- [YOUR TASK] Please output every entry below exactly as written, leaving out any pictures.

Data items:
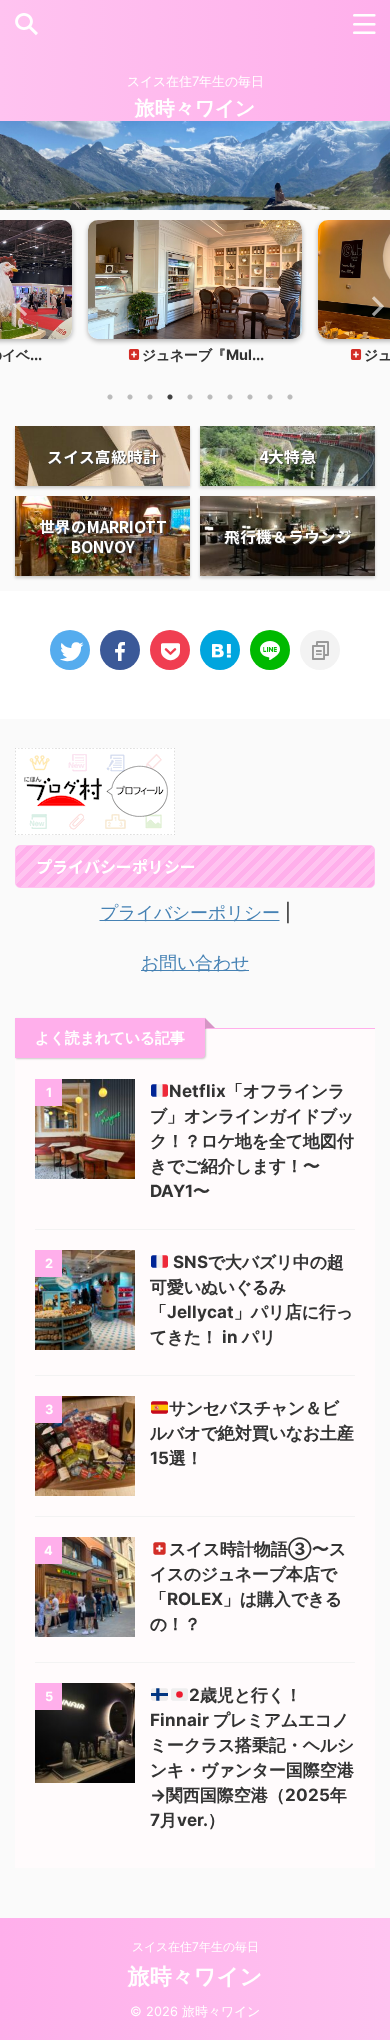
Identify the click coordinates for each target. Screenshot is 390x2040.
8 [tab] (250, 397)
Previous (18, 305)
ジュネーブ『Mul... (203, 354)
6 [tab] (210, 397)
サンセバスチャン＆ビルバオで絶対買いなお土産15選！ (252, 1433)
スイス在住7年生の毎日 (195, 1946)
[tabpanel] (195, 298)
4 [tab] (170, 397)
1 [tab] (110, 397)
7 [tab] (230, 397)
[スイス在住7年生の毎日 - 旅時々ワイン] (220, 650)
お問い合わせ (195, 962)
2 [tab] (130, 397)
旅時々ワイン (195, 108)
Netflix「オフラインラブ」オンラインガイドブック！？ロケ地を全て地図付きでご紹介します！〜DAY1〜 (252, 1141)
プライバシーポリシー (190, 912)
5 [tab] (190, 397)
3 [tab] (150, 397)
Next (371, 305)
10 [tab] (290, 397)
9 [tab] (270, 397)
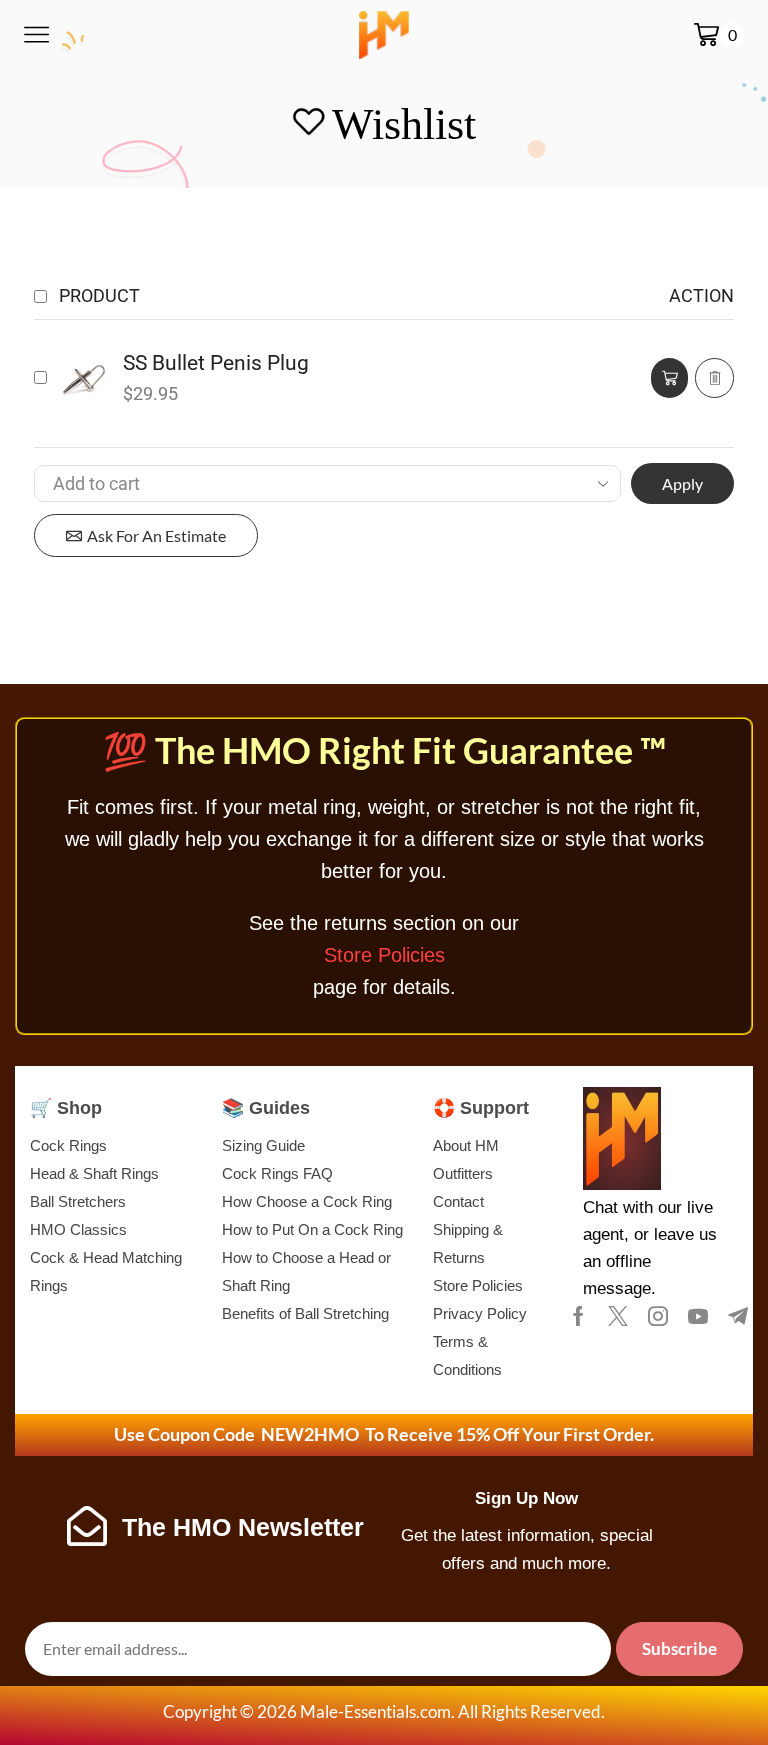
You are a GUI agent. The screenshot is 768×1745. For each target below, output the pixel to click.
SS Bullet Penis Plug (216, 363)
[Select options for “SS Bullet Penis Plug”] (669, 378)
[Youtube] (698, 1316)
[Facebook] (578, 1316)
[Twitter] (618, 1316)
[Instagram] (658, 1316)
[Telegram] (738, 1316)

- [EXPECTED ANSWER]
Identify the click coordinates for each target. Screenshot is 390x2040.
8 [tab] (250, 397)
Previous (18, 305)
ジュネーブ『Mul... (203, 354)
6 [tab] (210, 397)
サンセバスチャン＆ビルバオで絶対買いなお土産15選！ (252, 1433)
スイス在住7年生の毎日 (195, 1946)
[tabpanel] (195, 298)
4 [tab] (170, 397)
1 [tab] (110, 397)
7 [tab] (230, 397)
[スイス在住7年生の毎日 - 旅時々ワイン] (220, 650)
お問い合わせ (195, 962)
2 [tab] (130, 397)
旅時々ワイン (195, 108)
Netflix「オフラインラブ」オンラインガイドブック！？ロケ地を全て地図付きでご紹介します！〜DAY1〜 (252, 1141)
プライバシーポリシー (190, 912)
5 [tab] (190, 397)
3 [tab] (150, 397)
Next (371, 305)
10 [tab] (290, 397)
9 [tab] (270, 397)
You are a GUI agent. The screenshot is 768×1745. For each target below, output the pixel to click.
SS Bullet Penis Plug (216, 363)
[Select options for “SS Bullet Penis Plug”] (669, 378)
[Youtube] (698, 1316)
[Facebook] (578, 1316)
[Twitter] (618, 1316)
[Instagram] (658, 1316)
[Telegram] (738, 1316)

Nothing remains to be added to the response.